Here’s What Really Happens When Homeless People Are Bussed Out of Your City
Photo by Justin Sullivan/GettyBeginning in the late 1980s, American cities started trying out a new strategy in dealing with their rising problems regarding homelessness. Well, not really new, because the strategy was actually as old as time: pass the problem on to somebody else.
New York City was the first American city to bus its homeless citizens somewhere else by giving them free one-way tickets. It’s a practice that has ballooned in recent years, with thousands of homeless people relocating every year. And in a new study, The Guardian becomes the first publication to look at the long-term effects the practice has on the people it relocates.
The Guardian was granted access to datasets following thousands of homeless people, and spotlights several specific cases. These anecdotes reveal people who are endlessly grateful to the relocation programs, others who felt betrayed by them, and still more who felt they hadn’t received much of anything from them.
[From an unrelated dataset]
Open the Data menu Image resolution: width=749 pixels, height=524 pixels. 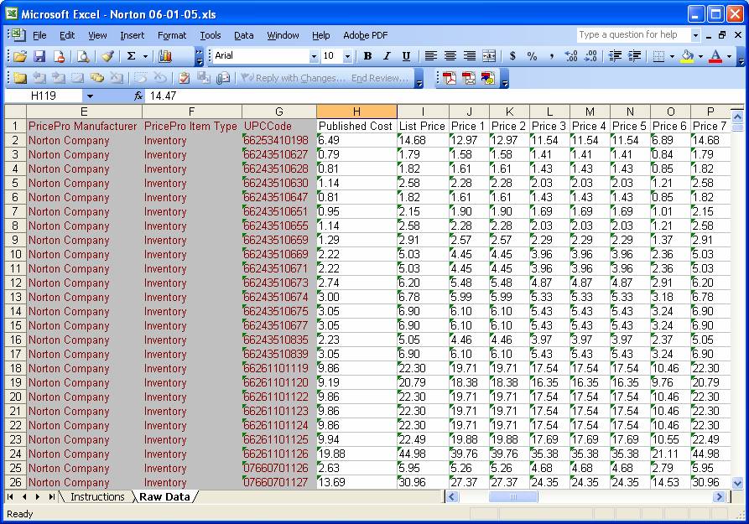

Some recipients of bus tickets credit the relocation with their lives. Homeless shelters understandably asserted that very insistently—several directors of homeless relocation programs pointed to letters of thanks they had received. But these success stories, The Guardian reports, tend to be contingent on the subject having a support network to go home to. One anecdote from the report followed an alcoholic young woman who managed to enter rehab and turn her life around thanks to the help she received from her mother.
Other recipients of the free bus tickets don’t have much of a success story. Instead of a life-changing event, the bus rides for them were a forgettable blip on the radar, as several anecdotes in the report follow people who simply returned to the cities that had just bussed them out. Some cities, like Florida’s Key West, also have policies that prohibit those who accepted a bus ticket from using their homeless services ever again. A homeless man who went back to Key West after taking a bus out of there said his shelter turned him away upon his return.
Of the thousands of cases The Guardian looked at, over half originated from New York City. New York didn’t stop at bussing people out of the state—they also booked flights for some 20 percent of their homeless. Many of those flights went to Puerto Rico, or other areas with far lower median household incomes than New York.
Almost none of the cities did any kind of long-term follow-up with any of the homeless people they relocated, so The Guardian had to piece that data together on their own. This is mainly because the cities that use these relocation programs are primarily interested in them for financial reasons: Each homeless person costs their city tens of thousands of dollars a year, while a bus ticket costs next to nothing in comparison. New York’s Mayor Michael Bloomberg explicitly said one of the reasons he was restarting the program was to ease the burden on the city’s taxpayers. San Francisco’s homeless population would be approximately twice as large as it is now, if not for its bussing program.
Homeless people are sent away from the city after qualifying for the program by merely proving that someone, anyone in the city they’re going to is willing to house them for any amount of time. Because of this, several cases end up with people simply on the streets in a new city, because their living arrangement fell apart or was never feasible to begin with. Some people are sent back to live with acrimonious ex-spouses or re-enter abusive family dynamics, and some are given bus tickets despite having warrants out for their arrest. If nothing else, The Guardian’s report proves these programs do very little in the way of checking that the program is the right fit for the recipient—the main thing they care about is moving the people out of cities.